L’assureur a trouvé un accord pour acquérir son rival pour 5,6 milliards de livres. L’opération doit lui permettre d'augmenter son dividende.

Dix jours après avoir annoncé son projet de rachat en actions de Friends Life Group, Aviva a officialisé mardi son offre pour environ 5,6 milliards de livres (7,1 milliards d’euros). Les deux assureurs britanniques ont conclu un accord sur la base de 0,74 action Aviva par titre Friends Life, soit une prime de 15 % sur le cours de Friends Life au 20 novembre, avant l’annonce de l’accord, et de 27 % sur son cours moyen des trois derniers mois. Les actionnaires de Friends Life devraient détenir environ 26 % du capital du nouvel ensemble une fois la transaction finalisée.

Ce rachat, qui scelle la plus grosse opération dans le secteur outre-Manche depuis quinze ans, doit permettre à Aviva de dégager 225 millions de livres d’économies de coûts par an jusqu’à fin de 2017, et 1,8 milliard de synergies. Il doit inévitablement entraîner des suppressions de postes, selon Mark Wilson, directeur général du groupe. 2.000 postes pourraient être concernés selon le Guardian, alors qu’Aviva emploie 12.000 personnes et Friends Life 3.500.

«L’opération nous permet de consolider nos positions sur notre marché domestique», estime Mark Wilson. Le groupe va diversifier ses activités alors que la réforme des retraites annoncée en mars pèse sur le secteur. Aviva devient le plus gros assureur outre-Manche avec 16 millions de clients, dont les 5 millions de Friends Life.
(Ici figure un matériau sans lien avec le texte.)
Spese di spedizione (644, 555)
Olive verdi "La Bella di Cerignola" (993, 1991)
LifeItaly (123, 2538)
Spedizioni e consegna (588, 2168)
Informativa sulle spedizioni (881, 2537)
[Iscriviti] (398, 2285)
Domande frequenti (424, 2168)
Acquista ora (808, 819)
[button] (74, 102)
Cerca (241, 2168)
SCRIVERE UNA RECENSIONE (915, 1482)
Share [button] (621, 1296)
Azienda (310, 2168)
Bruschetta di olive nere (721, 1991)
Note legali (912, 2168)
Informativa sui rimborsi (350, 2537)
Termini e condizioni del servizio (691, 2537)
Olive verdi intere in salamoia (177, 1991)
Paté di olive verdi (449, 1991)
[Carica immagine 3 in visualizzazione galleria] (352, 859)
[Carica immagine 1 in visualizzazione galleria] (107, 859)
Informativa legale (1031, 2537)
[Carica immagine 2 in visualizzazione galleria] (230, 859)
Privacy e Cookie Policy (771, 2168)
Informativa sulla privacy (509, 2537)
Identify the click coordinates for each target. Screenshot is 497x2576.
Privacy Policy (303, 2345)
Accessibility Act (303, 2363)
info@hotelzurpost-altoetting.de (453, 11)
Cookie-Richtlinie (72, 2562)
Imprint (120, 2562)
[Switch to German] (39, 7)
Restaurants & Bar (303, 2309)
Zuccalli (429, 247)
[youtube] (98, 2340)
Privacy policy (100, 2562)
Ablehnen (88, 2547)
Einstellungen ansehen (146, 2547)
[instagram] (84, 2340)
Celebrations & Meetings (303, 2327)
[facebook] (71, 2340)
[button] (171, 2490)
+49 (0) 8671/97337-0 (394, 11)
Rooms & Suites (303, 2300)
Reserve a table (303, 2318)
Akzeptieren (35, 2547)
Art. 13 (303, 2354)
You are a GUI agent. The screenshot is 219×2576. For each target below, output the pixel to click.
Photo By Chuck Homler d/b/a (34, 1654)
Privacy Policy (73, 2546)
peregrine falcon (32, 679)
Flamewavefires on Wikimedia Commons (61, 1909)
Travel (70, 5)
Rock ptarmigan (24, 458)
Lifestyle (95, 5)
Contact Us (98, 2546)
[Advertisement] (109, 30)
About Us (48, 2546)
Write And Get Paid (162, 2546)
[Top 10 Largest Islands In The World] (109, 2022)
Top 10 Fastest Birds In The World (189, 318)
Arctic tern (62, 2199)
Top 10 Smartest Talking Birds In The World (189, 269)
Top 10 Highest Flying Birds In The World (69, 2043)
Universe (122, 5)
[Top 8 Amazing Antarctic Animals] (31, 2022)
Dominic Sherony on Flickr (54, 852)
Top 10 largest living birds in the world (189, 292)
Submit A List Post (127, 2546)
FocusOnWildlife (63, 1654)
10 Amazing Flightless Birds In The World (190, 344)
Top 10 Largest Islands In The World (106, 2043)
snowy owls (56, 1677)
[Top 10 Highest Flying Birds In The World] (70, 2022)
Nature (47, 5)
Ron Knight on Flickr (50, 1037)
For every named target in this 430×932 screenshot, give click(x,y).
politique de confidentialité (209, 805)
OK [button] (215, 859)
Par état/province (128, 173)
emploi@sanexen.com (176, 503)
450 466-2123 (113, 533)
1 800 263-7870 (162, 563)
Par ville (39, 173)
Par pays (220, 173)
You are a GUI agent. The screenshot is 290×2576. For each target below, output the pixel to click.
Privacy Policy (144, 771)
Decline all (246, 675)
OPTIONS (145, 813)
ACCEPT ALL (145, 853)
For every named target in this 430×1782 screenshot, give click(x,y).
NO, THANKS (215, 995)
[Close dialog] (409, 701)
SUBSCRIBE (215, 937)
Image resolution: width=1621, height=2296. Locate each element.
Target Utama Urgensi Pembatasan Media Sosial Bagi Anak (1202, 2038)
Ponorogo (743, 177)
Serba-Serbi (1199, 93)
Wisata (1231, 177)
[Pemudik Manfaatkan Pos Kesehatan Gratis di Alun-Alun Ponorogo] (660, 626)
Le rachat lui apporte 70 milliards de livres d’actifs sous gestion, portant à 309 milliards le montant de ses encours.

La fusion doit permettre de dégager 600 millions de livres de cash flow supplémentaire par an et de proposer un dividende en hausse de 30% cette année. «Cette acquisition est totalement cohérente avec notre stratégie », assure Mark Wilson. «Elle pose des questions à long terme sur la croissance une fois que les synergies initiales seront tirées», tempèrent les analystes de Credit Suisse.

Certains analystes considèrent qu’elle renforce trop le caractère national d’Aviva voire masque une augmentation de capital. «Nous ne prévoyons pas de grandes expansions géographiques», répond Mark Wilson, satisfait de la présence du groupe sur les marchés en croissance que sont la Turquie, la Pologne, la Chine et l’Asie du Sud-Est. Alors que le titre Aviva avait chuté de 5,38% à Londres à l’annonce du projet le 24 novembre, il a gagné jusqu'à 3,22% en séance.